Mexico forward Javier "Chicharito" Hernandez believes El Tri's run in the World Cup can still inspire the people of his nation, even if it was cut shorter than they hoped. 

El Tri started their World Cup on a high note, stunning defending champions Germany 1-0, before defeating South Korea 2-1 to put themselves in a strong position to win Group F.

However, a heavy 3-0 defeat to Sweden would have eliminated Mexico had it not been for Korea's surprise 2-0 win over Germany, and sent El Tri through as runners-up. 

Instead of facing Switzerland, that sent Mexico on a date with Brazil, who emerged 2-0 victors on the strength of goals from Neymar and Roberto Firmino. 

Despite the final two matches, and Mexico's inability to get past the fourth game of a World Cup for a seventh consecutive time, Hernandez spoke of a desire to see El Tri's fans and general population begin to believe in themselves and the team.

The star forward pointed to the victories over Germany and Korea as positive steps, while also addressing Mexican democracy and the need to respect the country's new president, Andres Manuel Lopez Obrador, who is set to take office after Mexicans went to the polls Sunday.
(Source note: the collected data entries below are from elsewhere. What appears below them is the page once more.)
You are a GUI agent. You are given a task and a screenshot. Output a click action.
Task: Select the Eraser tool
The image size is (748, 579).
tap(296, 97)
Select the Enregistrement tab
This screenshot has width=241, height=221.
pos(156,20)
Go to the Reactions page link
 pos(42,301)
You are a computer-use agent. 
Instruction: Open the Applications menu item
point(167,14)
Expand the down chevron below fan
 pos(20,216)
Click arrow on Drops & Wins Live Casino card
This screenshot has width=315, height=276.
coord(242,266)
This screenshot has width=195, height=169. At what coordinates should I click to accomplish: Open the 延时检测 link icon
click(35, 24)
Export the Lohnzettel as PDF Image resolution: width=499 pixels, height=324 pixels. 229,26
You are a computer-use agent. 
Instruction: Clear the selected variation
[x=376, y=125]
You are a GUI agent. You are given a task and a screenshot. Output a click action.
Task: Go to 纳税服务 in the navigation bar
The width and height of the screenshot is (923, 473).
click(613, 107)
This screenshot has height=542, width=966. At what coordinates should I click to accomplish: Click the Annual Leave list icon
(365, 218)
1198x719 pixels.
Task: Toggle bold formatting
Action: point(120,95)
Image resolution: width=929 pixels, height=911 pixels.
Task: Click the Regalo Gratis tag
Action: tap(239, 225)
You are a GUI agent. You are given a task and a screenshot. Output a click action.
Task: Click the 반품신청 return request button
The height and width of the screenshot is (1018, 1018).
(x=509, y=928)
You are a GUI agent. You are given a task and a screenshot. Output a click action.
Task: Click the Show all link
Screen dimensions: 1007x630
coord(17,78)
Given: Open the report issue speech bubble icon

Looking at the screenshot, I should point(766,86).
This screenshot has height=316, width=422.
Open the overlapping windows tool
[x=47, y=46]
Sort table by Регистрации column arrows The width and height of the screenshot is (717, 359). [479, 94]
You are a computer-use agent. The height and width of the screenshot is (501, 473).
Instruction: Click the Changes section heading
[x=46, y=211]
'We lost, we’re sad," Hernandez said. "Disillusioned, obviously, with a dream that was cut short. But Mexico continues on, Mexico is still on its feet. We have a lot of challenges in terms of football. We also have cultural challenges, but we have to keep changing the mentality. People keep talking about results, but it takes a deeper mentality than a lot of people want to have."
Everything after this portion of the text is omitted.